After a career that saw him teach at Harvard, the University of Prince Edward Island, Smith College, Mount Holyoke College, and UMass Amherst, Staines became a professor of English at the University of Ottawa. Staines specializes in three particular areas: medieval, Victorian and Canadian literatures, with particular interest in the relationship between literature and its social context.

In his studies of medieval literature Staines has examined the evolution of romance traditions, which resulted in a landmark new translation of the classic tales of Chrétien de Troyes: The Complete Romances of Chrétien de Troyes (1990).
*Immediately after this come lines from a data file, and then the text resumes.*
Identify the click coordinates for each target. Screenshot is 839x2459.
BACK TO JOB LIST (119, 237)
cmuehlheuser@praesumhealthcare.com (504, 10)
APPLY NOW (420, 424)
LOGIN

He is also an authority on Arthurian legends.

Staines is particularly active in the field of Canadian studies, for example, as editor of the scholarly Journal of Canadian Poetry since 1986 and general editor of McClelland and Stewart's New Canadian Library series since 1988. He has published a number of major essay collections, including The Canadian Imagination (1977), a book that introduced Canadian literature and literary criticism to an American audience, as well as studies on Morley Callaghan and Stephen Leacock.

He is also interested in farming, in particular, the raising of livestock, such as donkeys.

Staines was awarded the Royal Society of Canada's Lorne Pierce Medal in 1998. He was also member of the jury for the Giller Prize in 1994, 1995, 1996 and 2003. In 2005, he was made a Fellow of the Royal Society of Canada. In 2011, he was awarded the Order of Ontario for helping to establish the Giller Prize, Canada's highest award for fiction, and the Charles Taylor Prize for Literary Non-Fiction. In 2011, he was made a Member of the Order of Canada "for his contributions as a champion of Canadian literature and mentor to young writers."